Volle Kontrolle bis knapp 14.000/min

Wichtig für mich: Wheelie- und Schlupfkontrolle aktivieren für fahrerische Ruhe und die seitlichen Winglets für Extra-Abtrieb, damit ich zumindest auf der Geraden und in den leichten Kurven reuelos durchladen kann. Gasgriff auf Anschlag, Drehzahl ebenfalls. 12.000, 13.000, knapp 14, Hochschalten ohne Kupplung, Mini-Zucken am Schalthebel reicht. Runterschalten dito. Dazu entwickelten sie bei Ducati eine Schaltassistenz, die ohne Umwege direkt am Hebel wirkt. Spürbar. Innerhalb von Millisekunden ist der nächste Gang drin, und das Tier beschleunigt weiter. Aus dem Stand in rund sieben Sekunden auf 200. Okay, kann das Auto auch, aber dort sitzt man drin und hier drauf. Übrigens hervorragend integriert und ergonomisch so perfekt, dass zumindest ich nicht mehr absteigen möchte, wie einlaminiert auf bequemem Höcker am kuschelig geformten Tank. Hach!

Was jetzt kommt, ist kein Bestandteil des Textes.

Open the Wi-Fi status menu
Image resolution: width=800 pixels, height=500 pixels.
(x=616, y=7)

Zudem bleibt das Hinterrad selbst beim harten Bremsen und Runterschalten wie zementiert in der Spur. Allein das Gefühl am Bremsgriff, und wie sich die Slicks im Asphalt verzahnen … kein Vergleich zu irgendwelchen Alltags-Gurken. Toll! Wer will, kann dies natürlich dramatisieren, agilisieren. Richtung Bremsdrift, Kurvenausgang-Slide, Power-Wheelie oder was auch immer. Unterschiedlich dank differenzierter Einstellung etwa von Dämpferhärten, Motorbremse und Integralbremssystem je nach Modus, Fahrsituation und Streckenteil. Derweil bin ich zufrieden, so wie gerade alles ist, und denke bei jenseits 240 in der leichten Links nach Start und Ziel: Och, 224 PS und knapp 200 kg, mehr Power braucht kein Mensch, während mich das Akrapovic-Titan-Geschlängel unterm Sitzhöcker frenetisch anfeuert.

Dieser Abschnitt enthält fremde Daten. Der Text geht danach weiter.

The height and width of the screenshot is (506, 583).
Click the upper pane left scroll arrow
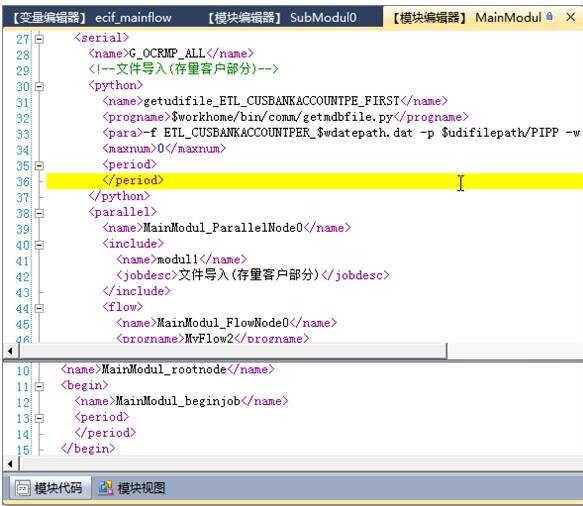10,351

Und wer dachte, es gäbe keinen tolleren Sound als den eines ausdrehenden Ducati-V2, der unterm Tank ansaugt und unterm Höcker lustvoll auspufft – nun, der muss sich vielleicht neu kalibrieren. Denn der 1.100-Kubik-V4 macht gekonnt auf V2, indem er als Two-Pulse arbeitet. Seine Zündfolge ist asymmetrisch, lässt immer zwei Zündungen nah zusammenrücken, was den V4 trotz extremer Drehzahlen rasant pochen lässt. Beim Vierliter-V8 des Lamborghini ist es umgekehrt, dessen 180-Grad-Kurbelwelle moduliert den Sound mehr Richtung gleichmäßigem Doppelvierer mit kribbeligeren Vibrationen statt Großkolben-V8-Bollerer. Anders wären diese Drehzahlen und die Leistung nicht möglich.

Die sich tatsächlich schon beim Erstkontakt genießen lassen, wie Tobi nach seinem Temerario-Stint berichtet. Als Novize intensiv fasziniert vom Jet-ähnlichen Interieur, den extraspäten Bremspunkten, der Stopper-Standfestigkeit trotz der Extremtemperaturen. Und natürlich der feinfühlig stabilen Vorderachse plus dem leichtfüßigen Heck. So wie es Rouven Mohr versprochen hat. Typisch Racer hat Tobi es dem Lamborghini gleich noch in Corsa besorgt, wo ich in Sport mit dem Eigenlenkverhalten herumspielte. Spielen, genau: wie zwei große Jungs auf dem Spielplatz mit zwei außergewöhnlichen Spielzeugen. Das Problem am Ende des Tages: Wir können beide nicht sagen, mit welchem Apparat wir noch eine Extrarunde drehen würden, wenn wir dürften. Am liebsten mit beiden. Als Angebot, das man nicht ablehnen kann.